It sounded like a good idea to take fourth graders to their state legislature to observe how democracy works.

In the spirit of learning by doing, students drafted a bill to learn the process of how a bill becomes law. They proposed House Bill 373, an act establishing the Red Tail Hawk as the New Hampshire State Raptor.

The proposed bill passed out of the Environment and Agriculture committee and came to the floor for a vote, which is when things turned … well, normal.

Legislator Warren Groen opposed the selection of the Red Tail Hawk because of the way it attacks its prey:

It grasps them with its talons then uses its razor sharp beak to basically tear it apart limb by limb, and I guess the shame about making this a state bird is it would serve as a much better mascot for Planned Parenthood.

Would it surprise anyone that Groen is a crusader against abortion and has assisted crisis pregnancy centers? (He’s also against marriage equality for gays.)
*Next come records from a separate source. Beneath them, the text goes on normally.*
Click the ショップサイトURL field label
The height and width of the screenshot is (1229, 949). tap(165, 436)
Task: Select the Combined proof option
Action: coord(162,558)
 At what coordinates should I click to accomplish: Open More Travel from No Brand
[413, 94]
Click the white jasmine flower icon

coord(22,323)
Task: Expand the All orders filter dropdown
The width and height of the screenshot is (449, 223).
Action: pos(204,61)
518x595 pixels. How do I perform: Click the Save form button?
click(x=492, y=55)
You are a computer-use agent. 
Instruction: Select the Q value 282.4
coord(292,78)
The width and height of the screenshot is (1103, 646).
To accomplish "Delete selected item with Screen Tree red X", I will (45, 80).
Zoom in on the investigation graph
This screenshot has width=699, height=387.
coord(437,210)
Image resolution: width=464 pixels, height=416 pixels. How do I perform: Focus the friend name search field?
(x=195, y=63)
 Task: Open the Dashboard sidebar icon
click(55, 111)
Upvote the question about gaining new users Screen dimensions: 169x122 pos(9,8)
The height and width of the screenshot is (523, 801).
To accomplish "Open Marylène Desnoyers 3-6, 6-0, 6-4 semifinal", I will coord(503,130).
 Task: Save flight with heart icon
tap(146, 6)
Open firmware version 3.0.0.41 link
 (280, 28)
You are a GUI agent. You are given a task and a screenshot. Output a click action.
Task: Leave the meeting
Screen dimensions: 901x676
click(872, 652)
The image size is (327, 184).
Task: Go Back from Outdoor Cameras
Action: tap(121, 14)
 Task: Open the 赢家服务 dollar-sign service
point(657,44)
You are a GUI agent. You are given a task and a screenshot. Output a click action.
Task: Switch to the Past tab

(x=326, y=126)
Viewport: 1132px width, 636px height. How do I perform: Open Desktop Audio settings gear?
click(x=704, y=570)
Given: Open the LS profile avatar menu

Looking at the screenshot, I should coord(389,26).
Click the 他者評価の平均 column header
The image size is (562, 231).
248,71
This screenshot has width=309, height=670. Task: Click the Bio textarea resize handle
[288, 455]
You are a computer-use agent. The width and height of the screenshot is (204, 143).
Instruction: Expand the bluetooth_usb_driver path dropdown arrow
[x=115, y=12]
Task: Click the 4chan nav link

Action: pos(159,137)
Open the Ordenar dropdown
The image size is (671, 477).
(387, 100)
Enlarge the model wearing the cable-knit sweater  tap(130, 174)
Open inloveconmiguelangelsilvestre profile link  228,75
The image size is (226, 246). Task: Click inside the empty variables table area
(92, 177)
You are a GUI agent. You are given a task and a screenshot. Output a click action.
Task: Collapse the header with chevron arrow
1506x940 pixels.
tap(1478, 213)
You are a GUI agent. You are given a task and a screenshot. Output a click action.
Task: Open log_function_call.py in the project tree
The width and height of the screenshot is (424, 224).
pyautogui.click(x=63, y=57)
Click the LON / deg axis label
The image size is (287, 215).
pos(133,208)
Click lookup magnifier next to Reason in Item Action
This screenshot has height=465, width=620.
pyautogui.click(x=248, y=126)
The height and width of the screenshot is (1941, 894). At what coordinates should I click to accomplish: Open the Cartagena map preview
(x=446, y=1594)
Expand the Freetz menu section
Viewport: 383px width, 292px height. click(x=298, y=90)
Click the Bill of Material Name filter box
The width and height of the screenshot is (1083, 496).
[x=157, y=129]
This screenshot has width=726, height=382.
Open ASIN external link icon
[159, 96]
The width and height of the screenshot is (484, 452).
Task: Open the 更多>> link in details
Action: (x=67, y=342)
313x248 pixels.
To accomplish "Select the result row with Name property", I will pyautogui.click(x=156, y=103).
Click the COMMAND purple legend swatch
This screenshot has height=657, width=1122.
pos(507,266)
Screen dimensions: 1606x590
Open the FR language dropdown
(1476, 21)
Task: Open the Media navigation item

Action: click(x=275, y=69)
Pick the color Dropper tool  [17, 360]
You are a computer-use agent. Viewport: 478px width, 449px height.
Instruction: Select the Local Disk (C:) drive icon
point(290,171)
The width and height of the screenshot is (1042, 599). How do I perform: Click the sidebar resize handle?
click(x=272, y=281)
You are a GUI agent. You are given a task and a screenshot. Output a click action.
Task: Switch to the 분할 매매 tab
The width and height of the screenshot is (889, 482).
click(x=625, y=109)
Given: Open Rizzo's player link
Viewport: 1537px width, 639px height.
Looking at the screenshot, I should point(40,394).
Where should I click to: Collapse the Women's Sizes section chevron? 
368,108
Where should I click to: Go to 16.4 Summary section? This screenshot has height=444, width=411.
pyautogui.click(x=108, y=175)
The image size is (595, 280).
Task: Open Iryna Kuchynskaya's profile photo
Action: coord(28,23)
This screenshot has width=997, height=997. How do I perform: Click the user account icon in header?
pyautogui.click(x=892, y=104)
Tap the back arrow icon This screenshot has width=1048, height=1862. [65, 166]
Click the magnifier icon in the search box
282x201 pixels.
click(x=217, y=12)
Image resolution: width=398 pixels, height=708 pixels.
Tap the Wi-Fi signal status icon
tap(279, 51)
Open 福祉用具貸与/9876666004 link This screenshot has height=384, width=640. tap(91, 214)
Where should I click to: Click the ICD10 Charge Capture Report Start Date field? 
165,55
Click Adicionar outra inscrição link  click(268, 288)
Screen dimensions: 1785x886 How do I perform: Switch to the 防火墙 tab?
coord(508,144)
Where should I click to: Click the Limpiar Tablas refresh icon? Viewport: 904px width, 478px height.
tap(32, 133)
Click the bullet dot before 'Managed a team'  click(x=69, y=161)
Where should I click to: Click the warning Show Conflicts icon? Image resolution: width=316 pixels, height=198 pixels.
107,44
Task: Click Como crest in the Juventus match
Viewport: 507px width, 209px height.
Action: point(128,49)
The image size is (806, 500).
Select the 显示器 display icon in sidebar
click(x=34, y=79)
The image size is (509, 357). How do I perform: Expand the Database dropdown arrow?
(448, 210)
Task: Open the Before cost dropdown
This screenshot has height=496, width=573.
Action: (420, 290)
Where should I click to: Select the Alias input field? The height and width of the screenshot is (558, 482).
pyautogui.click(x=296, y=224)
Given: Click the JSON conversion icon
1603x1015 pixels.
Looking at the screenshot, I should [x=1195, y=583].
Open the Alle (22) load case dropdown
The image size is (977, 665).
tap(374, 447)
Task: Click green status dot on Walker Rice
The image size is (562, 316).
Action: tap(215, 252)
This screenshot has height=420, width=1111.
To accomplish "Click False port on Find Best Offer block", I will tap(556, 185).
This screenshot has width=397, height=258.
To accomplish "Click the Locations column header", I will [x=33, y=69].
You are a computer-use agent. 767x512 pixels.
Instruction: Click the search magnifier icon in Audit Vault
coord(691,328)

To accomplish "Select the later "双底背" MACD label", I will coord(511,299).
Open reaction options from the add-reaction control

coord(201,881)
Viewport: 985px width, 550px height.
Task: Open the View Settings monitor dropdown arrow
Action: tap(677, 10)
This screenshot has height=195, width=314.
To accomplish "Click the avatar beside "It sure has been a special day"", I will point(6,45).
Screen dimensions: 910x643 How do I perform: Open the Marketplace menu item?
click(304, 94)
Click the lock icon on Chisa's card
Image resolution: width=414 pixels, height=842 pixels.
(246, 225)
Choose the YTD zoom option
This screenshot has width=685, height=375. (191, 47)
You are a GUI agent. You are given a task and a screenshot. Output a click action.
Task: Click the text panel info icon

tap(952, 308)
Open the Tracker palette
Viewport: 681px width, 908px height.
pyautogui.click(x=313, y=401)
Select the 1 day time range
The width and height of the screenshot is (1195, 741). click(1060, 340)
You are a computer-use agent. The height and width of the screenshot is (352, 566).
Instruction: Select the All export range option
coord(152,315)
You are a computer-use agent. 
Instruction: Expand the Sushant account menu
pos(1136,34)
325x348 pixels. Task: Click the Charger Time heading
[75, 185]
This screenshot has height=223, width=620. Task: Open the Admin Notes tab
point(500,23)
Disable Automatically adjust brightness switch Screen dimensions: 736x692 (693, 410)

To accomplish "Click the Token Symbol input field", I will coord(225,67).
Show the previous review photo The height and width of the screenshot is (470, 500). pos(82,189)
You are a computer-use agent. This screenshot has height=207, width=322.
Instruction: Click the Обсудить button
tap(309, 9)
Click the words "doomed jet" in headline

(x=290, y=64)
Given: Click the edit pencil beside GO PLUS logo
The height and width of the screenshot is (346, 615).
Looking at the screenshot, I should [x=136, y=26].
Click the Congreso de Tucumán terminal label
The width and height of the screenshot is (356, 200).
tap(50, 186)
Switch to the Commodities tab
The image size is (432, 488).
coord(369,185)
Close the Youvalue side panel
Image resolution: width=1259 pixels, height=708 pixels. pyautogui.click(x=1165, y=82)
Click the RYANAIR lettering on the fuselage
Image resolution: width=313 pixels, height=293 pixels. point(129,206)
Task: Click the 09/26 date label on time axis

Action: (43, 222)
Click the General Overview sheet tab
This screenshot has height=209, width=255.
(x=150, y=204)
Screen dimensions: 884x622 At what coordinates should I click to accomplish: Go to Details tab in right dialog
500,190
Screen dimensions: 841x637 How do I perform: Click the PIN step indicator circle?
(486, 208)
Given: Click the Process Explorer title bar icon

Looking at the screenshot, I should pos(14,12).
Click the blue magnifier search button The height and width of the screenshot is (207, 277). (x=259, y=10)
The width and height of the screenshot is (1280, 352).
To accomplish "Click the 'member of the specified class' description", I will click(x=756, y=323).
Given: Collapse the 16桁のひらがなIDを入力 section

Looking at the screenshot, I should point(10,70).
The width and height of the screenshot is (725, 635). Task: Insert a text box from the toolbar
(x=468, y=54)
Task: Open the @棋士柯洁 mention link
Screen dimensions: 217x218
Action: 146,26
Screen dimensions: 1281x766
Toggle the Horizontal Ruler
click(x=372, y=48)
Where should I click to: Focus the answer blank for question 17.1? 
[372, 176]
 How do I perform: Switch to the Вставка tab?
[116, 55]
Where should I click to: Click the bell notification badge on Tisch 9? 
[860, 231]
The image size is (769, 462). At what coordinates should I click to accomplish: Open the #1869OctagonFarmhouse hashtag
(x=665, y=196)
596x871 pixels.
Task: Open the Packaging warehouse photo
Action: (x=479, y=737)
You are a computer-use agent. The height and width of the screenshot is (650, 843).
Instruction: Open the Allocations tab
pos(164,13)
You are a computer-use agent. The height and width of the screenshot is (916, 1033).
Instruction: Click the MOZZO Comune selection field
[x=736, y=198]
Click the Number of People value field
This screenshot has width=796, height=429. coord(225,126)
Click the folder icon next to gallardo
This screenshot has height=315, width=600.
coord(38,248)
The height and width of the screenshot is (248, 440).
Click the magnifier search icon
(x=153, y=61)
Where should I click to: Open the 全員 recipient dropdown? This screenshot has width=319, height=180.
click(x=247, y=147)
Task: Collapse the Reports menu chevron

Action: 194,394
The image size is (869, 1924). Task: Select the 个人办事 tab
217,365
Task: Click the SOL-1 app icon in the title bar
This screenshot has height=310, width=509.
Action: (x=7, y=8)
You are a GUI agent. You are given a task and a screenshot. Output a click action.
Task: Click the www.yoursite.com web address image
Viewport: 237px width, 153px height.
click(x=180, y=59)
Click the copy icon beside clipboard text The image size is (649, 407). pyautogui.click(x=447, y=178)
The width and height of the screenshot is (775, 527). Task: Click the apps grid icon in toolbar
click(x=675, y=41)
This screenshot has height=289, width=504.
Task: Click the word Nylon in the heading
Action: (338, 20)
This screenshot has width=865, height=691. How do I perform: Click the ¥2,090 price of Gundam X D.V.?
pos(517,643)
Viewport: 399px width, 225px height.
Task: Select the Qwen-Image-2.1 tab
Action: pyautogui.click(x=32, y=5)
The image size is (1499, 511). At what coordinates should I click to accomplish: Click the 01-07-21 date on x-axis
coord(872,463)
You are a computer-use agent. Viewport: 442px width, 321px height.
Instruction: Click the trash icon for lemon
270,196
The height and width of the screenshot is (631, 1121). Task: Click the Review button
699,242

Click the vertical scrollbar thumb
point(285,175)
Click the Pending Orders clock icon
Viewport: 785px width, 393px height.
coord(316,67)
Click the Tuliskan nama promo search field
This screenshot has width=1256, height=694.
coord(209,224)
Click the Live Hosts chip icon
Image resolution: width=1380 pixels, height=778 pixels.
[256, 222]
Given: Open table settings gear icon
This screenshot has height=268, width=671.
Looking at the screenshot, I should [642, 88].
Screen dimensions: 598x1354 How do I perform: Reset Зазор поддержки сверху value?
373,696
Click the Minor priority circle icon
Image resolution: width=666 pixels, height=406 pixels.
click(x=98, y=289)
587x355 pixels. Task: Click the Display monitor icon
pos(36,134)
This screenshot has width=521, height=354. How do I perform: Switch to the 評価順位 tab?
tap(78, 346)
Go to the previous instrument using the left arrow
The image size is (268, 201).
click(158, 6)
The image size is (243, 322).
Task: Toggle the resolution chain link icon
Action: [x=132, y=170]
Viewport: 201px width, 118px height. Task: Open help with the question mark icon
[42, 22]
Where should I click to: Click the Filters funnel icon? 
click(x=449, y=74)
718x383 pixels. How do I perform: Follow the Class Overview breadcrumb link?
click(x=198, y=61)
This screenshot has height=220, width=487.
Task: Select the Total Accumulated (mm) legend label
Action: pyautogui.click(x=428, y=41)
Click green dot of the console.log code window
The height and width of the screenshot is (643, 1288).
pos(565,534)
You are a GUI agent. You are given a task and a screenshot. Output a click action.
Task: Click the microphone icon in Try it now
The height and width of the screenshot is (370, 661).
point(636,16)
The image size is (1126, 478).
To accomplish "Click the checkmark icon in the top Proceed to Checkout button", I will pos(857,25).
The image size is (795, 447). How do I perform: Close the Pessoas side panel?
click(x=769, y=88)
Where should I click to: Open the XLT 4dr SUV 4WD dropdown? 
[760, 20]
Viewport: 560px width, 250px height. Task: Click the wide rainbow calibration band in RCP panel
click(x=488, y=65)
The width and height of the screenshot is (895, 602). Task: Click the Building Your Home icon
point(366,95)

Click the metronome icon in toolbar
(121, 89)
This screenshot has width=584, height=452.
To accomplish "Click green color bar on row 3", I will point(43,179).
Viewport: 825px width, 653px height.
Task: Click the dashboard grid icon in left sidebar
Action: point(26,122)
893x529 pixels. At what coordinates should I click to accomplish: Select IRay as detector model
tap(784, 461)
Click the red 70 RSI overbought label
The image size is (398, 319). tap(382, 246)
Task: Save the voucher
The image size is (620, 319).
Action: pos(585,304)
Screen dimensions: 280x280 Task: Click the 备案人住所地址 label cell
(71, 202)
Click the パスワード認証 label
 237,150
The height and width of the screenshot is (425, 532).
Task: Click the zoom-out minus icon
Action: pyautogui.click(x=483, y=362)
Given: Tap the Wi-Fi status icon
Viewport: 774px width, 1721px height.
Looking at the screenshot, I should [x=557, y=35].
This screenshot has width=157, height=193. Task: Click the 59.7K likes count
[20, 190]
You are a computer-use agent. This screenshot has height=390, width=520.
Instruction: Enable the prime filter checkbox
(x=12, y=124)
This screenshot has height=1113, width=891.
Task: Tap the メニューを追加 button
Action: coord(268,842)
Another Republican opposed the bill:

Bottom line, if we keep bringing more of these bills, and bills, and bills forward that really I think we shouldn’t have in front of us, we’ll be picking a state hot dog next.

The lawmakers (aka children’s dream destroyers) voted down the bill 133 to 160, while the students watched from the gallery.

Some people objected to the comments from Groen, especially since there were children and their families watching. But Groen defended his comments: “Should we limit free speech? Or should we limit who goes in the gallery?”

Maybe there is another group whose killer instincts might make them better suited to using the Red Tail Hawk as their mascot.

[Hat tip to Slate.]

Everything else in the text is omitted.